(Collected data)

----

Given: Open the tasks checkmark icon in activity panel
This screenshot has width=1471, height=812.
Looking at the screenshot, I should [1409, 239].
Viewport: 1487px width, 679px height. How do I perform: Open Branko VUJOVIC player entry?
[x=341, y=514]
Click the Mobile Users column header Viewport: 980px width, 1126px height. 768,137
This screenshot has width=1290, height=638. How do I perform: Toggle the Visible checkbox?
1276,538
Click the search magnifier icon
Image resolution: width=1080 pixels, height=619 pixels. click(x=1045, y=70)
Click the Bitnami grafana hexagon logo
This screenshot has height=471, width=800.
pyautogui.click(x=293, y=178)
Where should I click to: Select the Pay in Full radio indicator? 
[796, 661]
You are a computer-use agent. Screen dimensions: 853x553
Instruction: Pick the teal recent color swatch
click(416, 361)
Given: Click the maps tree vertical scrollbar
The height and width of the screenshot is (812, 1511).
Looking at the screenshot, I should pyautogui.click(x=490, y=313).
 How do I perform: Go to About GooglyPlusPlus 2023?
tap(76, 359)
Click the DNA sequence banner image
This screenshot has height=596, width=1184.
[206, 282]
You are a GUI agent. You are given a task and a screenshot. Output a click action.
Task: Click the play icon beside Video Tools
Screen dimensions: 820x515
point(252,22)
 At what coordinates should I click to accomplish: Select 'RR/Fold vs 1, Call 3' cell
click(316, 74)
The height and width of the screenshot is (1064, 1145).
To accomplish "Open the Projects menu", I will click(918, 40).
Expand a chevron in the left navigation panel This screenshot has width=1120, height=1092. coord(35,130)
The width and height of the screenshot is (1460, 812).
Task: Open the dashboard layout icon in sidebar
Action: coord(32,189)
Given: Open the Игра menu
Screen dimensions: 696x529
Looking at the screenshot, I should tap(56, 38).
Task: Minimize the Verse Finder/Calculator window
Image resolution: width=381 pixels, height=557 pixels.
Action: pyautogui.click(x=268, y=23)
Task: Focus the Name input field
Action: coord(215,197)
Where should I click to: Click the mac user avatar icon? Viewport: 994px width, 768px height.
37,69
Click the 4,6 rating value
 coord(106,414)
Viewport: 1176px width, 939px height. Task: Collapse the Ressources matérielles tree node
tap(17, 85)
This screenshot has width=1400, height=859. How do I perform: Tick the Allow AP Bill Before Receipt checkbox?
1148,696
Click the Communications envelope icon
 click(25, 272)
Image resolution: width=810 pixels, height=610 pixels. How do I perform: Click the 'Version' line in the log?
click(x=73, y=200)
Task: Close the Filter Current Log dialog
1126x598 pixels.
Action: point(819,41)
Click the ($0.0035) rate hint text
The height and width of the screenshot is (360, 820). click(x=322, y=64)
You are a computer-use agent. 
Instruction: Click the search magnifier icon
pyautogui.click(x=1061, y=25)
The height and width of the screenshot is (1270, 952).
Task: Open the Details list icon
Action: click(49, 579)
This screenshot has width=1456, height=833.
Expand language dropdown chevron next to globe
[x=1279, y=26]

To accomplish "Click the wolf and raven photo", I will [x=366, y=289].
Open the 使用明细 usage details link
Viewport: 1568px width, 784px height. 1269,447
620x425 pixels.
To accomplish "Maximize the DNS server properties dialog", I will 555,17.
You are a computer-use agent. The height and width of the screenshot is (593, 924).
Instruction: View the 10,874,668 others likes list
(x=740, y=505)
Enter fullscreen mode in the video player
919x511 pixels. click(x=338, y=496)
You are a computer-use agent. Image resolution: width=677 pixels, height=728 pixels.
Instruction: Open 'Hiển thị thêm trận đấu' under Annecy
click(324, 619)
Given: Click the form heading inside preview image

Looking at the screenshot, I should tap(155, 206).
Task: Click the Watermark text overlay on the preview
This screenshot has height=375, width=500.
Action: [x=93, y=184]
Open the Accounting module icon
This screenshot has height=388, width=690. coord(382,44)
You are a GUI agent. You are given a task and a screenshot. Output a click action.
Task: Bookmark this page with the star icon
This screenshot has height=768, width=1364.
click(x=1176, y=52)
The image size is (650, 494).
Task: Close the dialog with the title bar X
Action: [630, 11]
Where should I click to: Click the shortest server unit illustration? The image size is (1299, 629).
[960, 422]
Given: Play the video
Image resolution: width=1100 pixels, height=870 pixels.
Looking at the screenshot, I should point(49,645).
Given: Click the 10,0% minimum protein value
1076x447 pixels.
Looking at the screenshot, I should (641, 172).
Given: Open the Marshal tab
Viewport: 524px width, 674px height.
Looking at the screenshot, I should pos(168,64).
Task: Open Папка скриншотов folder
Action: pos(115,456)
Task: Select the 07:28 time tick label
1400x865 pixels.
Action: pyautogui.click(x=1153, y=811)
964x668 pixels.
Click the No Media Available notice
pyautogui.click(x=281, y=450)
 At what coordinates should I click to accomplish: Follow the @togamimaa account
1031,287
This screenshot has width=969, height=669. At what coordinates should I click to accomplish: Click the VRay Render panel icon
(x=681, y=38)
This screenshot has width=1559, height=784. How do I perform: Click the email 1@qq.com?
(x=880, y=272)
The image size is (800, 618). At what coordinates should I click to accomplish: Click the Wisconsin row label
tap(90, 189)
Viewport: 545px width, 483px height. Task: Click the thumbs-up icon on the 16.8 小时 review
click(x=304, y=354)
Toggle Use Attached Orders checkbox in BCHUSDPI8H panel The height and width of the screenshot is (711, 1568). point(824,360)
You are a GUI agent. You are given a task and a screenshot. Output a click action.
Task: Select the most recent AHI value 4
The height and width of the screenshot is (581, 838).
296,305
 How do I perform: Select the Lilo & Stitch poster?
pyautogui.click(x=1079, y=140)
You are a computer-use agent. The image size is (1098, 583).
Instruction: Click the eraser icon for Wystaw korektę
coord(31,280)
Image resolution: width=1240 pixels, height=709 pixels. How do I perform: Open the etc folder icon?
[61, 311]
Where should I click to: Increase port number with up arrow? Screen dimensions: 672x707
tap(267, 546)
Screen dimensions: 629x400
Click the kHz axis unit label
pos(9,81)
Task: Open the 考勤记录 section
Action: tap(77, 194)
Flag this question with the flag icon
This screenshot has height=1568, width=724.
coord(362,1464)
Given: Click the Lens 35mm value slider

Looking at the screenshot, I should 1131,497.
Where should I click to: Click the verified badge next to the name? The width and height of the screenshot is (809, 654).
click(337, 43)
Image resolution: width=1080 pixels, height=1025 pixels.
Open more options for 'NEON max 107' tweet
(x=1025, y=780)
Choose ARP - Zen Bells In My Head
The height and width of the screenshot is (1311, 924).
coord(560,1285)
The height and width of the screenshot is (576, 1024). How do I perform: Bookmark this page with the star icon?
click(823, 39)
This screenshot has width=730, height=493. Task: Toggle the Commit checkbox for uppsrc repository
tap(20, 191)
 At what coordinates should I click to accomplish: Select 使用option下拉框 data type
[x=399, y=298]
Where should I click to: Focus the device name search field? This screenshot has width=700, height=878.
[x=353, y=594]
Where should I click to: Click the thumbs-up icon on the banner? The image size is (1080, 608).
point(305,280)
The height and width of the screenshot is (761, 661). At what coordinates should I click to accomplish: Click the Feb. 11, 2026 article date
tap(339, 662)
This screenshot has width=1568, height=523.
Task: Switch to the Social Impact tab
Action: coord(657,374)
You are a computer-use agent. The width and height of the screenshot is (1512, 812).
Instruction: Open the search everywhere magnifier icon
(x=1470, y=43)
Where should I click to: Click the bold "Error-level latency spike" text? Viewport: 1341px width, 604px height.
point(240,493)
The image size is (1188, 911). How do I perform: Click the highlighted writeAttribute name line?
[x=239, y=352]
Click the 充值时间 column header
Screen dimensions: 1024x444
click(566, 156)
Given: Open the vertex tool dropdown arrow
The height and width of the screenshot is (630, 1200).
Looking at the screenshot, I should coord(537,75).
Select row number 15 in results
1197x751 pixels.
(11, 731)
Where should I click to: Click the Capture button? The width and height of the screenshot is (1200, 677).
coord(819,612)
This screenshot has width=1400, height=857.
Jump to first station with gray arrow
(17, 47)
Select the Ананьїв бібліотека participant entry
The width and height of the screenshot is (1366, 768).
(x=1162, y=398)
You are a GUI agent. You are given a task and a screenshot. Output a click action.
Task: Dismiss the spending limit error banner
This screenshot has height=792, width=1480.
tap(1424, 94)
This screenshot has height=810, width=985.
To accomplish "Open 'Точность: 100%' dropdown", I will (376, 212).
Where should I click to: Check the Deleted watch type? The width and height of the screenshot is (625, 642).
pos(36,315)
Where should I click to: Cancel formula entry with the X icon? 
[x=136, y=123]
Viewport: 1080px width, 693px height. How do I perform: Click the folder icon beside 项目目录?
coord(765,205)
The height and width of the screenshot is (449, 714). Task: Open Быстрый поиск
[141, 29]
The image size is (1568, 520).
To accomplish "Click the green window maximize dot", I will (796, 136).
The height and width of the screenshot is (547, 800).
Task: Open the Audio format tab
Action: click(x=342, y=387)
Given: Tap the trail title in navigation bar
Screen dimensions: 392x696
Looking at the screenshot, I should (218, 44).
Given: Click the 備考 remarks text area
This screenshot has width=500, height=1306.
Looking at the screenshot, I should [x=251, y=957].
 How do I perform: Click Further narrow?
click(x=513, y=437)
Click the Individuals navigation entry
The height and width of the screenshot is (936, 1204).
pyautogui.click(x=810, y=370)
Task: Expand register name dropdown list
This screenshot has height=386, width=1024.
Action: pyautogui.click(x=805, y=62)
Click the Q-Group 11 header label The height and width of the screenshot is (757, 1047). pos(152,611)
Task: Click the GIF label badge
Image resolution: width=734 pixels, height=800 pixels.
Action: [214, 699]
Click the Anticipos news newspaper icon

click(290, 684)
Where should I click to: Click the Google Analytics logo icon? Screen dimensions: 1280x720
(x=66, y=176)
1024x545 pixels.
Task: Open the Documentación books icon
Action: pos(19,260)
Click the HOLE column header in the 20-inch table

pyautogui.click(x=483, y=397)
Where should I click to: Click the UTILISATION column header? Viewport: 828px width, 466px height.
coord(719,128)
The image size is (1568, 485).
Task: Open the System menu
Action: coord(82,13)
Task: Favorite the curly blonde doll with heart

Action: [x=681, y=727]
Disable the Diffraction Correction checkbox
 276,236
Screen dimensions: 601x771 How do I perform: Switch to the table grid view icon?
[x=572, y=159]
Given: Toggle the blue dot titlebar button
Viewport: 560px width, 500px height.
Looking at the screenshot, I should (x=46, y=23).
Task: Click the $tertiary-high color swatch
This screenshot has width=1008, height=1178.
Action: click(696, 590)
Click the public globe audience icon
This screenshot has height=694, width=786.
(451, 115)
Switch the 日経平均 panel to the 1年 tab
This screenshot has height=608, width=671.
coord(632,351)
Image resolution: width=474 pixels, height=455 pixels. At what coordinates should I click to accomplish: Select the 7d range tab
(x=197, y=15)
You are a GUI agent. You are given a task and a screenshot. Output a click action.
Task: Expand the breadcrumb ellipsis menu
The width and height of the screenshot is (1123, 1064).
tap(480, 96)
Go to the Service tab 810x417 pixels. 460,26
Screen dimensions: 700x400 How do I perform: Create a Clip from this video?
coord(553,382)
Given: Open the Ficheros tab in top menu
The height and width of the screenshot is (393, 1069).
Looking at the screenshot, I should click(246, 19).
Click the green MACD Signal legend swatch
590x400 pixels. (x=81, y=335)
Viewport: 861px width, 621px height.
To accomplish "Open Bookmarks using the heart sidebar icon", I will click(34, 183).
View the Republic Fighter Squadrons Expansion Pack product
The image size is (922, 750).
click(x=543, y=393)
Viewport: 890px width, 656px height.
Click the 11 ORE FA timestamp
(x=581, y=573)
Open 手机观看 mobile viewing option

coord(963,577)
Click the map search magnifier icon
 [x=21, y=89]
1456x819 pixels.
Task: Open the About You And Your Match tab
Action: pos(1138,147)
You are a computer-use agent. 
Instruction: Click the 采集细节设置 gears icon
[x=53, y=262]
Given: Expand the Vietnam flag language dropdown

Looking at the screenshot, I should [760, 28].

----

### WORK TASK
Include both ends. Return the line holding "Instruction: Click the 采集细节设置 gears icon" and all lines after it in the records above, exactly as written.

### THE COMPLETED TASK
Instruction: Click the 采集细节设置 gears icon
[x=53, y=262]
Given: Expand the Vietnam flag language dropdown

Looking at the screenshot, I should [760, 28].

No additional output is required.